Services & Applications

What is MILSATCOM (Military Satellite Communications)?

Updated April 6, 2026

Dedicated satellite communication systems operated by military forces for protected, jam-resistant communications — including the US WGS (Wideband Global SATCOM), UK Skynet, and France's Syracuse constellations — complemented by commercial SATCOM (COMSATCOM) leasing for capacity surge requirements.

What is MILSATCOM?

Military Satellite Communications (MILSATCOM) refers to satellite communication systems specifically designed, operated, or reserved for national military and government use. MILSATCOM systems incorporate features not available in commercial satellites: jam resistance (frequency hopping, spread spectrum, null steering against jammers), anti-spoofing authentication, protected waveforms, hardened encryption, and sometimes hardening against nuclear electromagnetic pulse (NEMP). They operate under military command and control with independent ground infrastructure.

Major MILSATCOM systems

US WGS (Wideband Global SATCOM): 10 GEO satellites operated by the US Space Force, providing X-band and Ka-band military communications to DoD and allied forces globally. WGS-11 and -12 are planned additions. UK Skynet 5 and 6: British military satellite series operated by Airbus UK under a DFARS-compliant PFI contract; provides UHF, X-band, and Ka-band. France Syracuse 4: Two GEO satellites providing Ka-band and X-band; jointly used with Italy under a Franco-Italian cooperation agreement. NATO: Uses a combination of national MILSATCOM systems and commercial SATCOM leased capacity for alliance-wide connectivity.

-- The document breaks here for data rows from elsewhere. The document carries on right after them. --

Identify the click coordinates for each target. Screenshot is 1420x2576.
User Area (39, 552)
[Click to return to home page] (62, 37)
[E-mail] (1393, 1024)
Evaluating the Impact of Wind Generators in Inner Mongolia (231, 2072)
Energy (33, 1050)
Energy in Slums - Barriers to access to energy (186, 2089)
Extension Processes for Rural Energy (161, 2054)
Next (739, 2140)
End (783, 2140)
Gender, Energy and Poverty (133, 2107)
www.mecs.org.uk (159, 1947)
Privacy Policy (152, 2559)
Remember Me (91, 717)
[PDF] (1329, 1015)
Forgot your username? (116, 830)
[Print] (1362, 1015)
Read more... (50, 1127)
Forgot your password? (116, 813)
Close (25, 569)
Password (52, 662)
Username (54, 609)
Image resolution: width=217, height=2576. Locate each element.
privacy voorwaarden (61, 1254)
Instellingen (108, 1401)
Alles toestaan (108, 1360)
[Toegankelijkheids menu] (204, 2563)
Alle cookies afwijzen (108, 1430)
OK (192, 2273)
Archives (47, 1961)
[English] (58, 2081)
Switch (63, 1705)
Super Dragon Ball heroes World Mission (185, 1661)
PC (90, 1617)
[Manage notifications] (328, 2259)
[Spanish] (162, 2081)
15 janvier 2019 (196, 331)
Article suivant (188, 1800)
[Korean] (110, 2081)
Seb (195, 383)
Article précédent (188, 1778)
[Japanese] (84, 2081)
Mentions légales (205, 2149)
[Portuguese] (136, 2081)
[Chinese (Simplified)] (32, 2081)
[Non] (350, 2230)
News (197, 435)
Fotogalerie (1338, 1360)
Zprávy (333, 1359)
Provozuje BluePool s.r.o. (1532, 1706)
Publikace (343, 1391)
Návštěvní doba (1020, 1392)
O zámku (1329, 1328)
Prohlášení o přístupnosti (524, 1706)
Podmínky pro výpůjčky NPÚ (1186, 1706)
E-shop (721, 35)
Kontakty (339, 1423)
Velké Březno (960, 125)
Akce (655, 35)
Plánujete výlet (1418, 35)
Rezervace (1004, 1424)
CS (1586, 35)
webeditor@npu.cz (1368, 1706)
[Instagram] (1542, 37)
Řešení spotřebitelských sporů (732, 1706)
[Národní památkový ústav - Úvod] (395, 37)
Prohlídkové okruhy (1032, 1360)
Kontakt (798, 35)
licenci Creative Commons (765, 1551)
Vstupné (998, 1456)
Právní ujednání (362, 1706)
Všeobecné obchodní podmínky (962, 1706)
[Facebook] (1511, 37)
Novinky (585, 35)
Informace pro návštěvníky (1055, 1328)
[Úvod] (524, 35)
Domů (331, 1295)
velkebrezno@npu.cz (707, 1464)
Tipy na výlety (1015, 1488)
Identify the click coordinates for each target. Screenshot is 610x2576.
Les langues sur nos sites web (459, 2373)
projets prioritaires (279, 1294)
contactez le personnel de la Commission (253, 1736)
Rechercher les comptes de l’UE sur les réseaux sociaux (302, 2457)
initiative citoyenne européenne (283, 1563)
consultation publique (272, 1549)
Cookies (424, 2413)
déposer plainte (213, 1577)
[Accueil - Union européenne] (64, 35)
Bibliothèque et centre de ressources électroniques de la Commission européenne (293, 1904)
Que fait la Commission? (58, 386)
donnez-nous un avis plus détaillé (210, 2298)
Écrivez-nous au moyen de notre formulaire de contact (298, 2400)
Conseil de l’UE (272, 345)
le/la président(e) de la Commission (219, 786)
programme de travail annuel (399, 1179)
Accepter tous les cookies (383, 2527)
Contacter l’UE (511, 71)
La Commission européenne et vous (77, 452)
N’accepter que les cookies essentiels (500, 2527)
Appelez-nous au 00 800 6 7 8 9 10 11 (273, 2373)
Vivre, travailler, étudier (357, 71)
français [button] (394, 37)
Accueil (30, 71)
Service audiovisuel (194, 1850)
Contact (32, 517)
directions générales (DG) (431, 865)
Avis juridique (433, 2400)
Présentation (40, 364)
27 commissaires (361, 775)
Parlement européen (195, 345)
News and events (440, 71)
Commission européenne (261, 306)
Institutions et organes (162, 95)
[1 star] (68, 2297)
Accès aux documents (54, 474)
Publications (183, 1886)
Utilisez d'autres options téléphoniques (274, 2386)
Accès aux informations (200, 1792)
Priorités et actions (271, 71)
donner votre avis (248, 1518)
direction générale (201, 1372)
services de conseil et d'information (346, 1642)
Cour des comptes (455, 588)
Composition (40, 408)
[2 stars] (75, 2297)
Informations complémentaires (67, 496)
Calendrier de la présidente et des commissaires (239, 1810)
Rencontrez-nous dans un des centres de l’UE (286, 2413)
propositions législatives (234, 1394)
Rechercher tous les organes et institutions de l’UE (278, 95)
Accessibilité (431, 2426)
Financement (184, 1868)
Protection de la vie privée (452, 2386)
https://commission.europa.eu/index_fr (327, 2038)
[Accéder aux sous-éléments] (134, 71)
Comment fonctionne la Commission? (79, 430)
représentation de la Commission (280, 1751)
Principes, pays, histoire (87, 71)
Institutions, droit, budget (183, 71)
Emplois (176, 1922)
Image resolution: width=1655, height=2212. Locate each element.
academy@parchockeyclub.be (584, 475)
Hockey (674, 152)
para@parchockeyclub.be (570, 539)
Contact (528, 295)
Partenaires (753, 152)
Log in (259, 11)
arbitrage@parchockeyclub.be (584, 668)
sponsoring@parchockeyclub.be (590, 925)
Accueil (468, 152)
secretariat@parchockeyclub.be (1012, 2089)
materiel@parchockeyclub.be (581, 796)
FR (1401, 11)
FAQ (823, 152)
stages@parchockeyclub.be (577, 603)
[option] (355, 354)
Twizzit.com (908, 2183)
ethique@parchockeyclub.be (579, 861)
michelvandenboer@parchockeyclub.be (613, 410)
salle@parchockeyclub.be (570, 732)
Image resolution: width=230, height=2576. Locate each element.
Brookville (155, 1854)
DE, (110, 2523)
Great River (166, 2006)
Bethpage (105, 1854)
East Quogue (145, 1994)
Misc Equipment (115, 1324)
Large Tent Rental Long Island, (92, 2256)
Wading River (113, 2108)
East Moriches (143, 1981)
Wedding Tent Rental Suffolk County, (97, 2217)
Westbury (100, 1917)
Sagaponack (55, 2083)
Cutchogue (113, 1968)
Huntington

COMSATCOM and commercial augmentation

Military organisations supplement dedicated MILSATCOM with commercial satellite capacity (COMSATCOM). The US DoD is consistently one of the largest purchasers of commercial satellite bandwidth globally — leasing Ku and Ka-band transponder capacity for logistics, unmanned aerial vehicle (UAV) control links, and troop communications. Ukraine's use of Starlink during the 2022–2024 conflict demonstrated that commercial LEO mega-constellations can provide battlefield communications at a scale and resilience that complements or temporarily substitutes for dedicated MILSATCOM.